Евангелие от палача - страница 43
Нет, ничего он не понял, не пригляделся к тому, что я не сел, как всегда, за стол сбоку и не устроился рядом с ним или перед ним, а отошел в сторонку, примостился на краю подоконника.
Я только помотал отрицательно головой, и он полностью этим удовлетворился, ибо вступал в звездные часы своей жизни. Как плохой актер, искренне преданный сцене, он усматривал в своей ничтожной роли несуществующий смысл, он выдавливал подтекст в еще не написанной пьесе о нем самом – о Миньке-Начальнике. Он ни на миг не задумывался над тем, что если рабочий день становится рабочей ночью, что если время движется вспять, что если самой малой ценностью на земле становится человеческая жизнь, то и пьеса о Начальнике – лишь инструкция по использованию крохотной шестеренки, откручивающей вместе с другими ось бытия назад.
Я смотрел в окно, на пустоватую площадь Дзержинского. Как рыбы, в глубине сновали машины, тускло помаргивая фонариками. Пригасили уличное освещение. Из арочного свода метро выплескивались последние вялые струйки пассажиров, над которыми зловеще мерцала, как свеженарубленное мясо, буква «М».
На Спасской башне куранты оттелебенькали четверть. Четверть двенадцатого. Для Лурье истекает последний день свободной жизни. Первый день долгой, наверное, окончательной неволи. Чтобы стать свободным, ему надо родиться снова. Перевоплотиться. В птицу, дерево, камень. Может быть, в Миньку Рюмина. Интересно, хотел бы старик Лурье стать Минькой Рюминым?
Со своего подоконника я дотянулся до репродуктора, включил, и кабинет затопили рыдающие голоса сестер Ишхнели. «Чэмо цици натэла…» – выводили они плавно, густо, низко.
Минька нетерпеливо-задумчиво выстукивал пальцами по столешнице.

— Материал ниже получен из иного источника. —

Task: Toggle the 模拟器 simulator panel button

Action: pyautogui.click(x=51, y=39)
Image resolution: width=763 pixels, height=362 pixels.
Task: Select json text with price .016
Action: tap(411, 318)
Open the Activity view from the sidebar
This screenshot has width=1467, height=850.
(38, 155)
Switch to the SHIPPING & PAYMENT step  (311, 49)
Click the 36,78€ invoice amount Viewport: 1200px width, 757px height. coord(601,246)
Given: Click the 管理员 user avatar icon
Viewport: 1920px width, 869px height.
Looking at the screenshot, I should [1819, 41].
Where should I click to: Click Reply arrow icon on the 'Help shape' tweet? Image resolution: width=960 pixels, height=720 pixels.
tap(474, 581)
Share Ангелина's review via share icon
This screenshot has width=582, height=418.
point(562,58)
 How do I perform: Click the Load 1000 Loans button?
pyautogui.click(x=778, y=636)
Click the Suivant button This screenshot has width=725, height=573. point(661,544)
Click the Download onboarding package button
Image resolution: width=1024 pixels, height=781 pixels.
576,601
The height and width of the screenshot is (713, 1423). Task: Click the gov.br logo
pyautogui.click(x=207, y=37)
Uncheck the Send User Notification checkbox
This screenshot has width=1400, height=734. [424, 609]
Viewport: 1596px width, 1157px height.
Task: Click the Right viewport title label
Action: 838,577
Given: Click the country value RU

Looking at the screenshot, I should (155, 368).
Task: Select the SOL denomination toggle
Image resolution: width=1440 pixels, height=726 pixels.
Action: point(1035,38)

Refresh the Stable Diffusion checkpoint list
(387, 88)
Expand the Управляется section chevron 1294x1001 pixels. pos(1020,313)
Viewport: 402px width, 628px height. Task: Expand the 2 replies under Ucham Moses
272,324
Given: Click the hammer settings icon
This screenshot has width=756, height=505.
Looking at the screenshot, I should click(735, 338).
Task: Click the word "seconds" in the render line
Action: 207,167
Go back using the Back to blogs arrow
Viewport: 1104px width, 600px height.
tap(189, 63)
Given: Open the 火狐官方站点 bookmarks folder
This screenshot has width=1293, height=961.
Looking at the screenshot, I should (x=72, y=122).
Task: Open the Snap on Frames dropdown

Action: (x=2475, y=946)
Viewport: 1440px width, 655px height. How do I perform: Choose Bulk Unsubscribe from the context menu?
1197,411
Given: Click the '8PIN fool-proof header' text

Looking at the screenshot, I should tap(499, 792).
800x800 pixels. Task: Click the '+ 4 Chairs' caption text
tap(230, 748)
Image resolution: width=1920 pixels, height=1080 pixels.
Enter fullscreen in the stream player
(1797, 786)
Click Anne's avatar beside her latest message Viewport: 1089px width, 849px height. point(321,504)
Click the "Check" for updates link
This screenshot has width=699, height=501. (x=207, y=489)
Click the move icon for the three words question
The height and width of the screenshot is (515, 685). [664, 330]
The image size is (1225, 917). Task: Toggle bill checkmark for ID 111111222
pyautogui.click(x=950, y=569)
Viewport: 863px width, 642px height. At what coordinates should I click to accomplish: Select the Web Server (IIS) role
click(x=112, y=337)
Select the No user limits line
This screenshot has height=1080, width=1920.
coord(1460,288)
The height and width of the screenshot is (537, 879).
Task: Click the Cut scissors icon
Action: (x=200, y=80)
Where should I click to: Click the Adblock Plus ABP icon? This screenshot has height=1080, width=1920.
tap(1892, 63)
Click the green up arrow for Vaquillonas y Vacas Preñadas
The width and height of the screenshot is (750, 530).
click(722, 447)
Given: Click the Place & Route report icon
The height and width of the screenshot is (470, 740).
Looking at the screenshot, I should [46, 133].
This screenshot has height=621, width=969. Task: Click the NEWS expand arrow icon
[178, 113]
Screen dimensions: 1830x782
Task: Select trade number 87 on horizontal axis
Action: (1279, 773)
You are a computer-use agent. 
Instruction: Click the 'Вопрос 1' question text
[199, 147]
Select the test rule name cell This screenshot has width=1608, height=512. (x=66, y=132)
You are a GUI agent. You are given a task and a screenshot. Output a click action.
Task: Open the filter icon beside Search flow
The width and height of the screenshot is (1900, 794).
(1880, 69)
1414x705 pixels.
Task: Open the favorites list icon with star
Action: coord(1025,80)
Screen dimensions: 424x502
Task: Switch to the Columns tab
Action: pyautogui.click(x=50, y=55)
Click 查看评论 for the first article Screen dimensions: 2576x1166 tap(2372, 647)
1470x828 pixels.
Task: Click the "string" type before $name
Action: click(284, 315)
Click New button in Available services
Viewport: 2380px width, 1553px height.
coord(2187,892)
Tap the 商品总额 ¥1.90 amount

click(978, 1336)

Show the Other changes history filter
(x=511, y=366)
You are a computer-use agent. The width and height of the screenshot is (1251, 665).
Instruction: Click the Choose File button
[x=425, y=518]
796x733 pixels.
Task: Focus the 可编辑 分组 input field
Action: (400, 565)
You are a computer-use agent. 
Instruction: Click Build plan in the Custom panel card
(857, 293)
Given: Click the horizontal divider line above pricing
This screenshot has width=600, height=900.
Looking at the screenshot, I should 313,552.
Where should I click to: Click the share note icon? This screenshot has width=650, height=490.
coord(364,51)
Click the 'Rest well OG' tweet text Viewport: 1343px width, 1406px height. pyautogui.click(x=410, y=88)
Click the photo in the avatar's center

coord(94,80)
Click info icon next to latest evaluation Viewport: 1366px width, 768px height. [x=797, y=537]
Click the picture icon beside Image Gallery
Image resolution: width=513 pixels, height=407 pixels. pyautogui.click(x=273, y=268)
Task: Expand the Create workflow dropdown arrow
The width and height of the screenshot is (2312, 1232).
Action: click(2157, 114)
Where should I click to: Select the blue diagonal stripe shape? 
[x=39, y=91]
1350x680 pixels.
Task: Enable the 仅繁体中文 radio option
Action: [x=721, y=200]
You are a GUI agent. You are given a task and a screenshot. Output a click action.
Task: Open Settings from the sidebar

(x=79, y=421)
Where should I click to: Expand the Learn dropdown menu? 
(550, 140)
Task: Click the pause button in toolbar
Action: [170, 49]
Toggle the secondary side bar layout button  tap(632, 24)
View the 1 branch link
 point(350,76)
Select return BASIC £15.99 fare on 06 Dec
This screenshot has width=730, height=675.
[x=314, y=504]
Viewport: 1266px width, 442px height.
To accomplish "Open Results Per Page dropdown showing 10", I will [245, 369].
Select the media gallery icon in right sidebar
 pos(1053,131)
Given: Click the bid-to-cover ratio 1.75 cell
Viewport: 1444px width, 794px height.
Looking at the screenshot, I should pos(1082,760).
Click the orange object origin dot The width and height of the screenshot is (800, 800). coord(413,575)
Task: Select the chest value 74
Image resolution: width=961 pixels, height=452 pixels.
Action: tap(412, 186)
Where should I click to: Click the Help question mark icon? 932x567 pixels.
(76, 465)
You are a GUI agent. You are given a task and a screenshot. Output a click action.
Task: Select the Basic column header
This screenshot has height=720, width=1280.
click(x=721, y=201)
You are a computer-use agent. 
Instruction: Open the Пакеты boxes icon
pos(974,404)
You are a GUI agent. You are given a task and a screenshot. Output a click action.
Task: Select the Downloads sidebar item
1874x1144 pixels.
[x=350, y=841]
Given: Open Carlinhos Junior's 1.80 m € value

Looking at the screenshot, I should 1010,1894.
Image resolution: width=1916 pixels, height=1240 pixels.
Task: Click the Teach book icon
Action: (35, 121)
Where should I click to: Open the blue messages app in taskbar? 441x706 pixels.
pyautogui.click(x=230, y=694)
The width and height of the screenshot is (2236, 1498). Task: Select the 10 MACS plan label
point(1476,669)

Короткие ребристые ногти неприятно шоркали по бумажкам. «Сихварули… Сихварули…» – сладко пели грузинские сестрички светлой памяти царя нашего Ирода, великого нашего корифея Пахана. А когда запели, задыхаясь от своей застенчивой страсти, «Сулико», распахнулась дверь, и конвойный ввел старика Лурье.
Пронзительно, фальцетом он закричал:
– Это произвол!.. Беззаконие!.. Я лечил товарищей Молотова и Микояна! Я требую дать мне возможность позвонить отсюда в секретариат товарища Молотова!..
Стоя два часа в боксе, он смог обдумать только это. Собрал последние силы на пороге и закричал. Неприятно закричал. Испортил «Сулико».
Сестрички Ишхнели притихли было за его криком, но у него достало сил только на один вопль, и они снова громко, величаво заголосили над его головой. А мы с Минькой молчали. Я сидел на подоконнике, а Минька стал выпрямляться, приподниматься, вздыматься над своим двухтумбовым ореховым столом грозовой тучей. И один вид его объяснил Лурье, что не следует ему заглушать сладкогласое пение сестер Ишхнели, которое ценит даже наш величайший полководец. А может быть, у Лурье сел голос, потому что продолжил он хриплым шепотом:
– Я прошу дать мне возможность связаться с министром здравоохранения!
Затравленно осмотрел кабинет, будто хотел выяснить, есть ли здесь телефон, и стал вежливо снимать свои старомодные калоши в углу, осознав, что находится в присутственном месте.
Минька вышел из-за стола, величаво продефилировал к двери, спросил деловито:
– Какие еще будут просьбы?
И, наклонившись вплотную к лицу Лурье, посмотрел ему прямо в глаза.
А старика, видно, заклинило на этом дурацком телефоне, будто он был протянут прямо к архангелу Петру.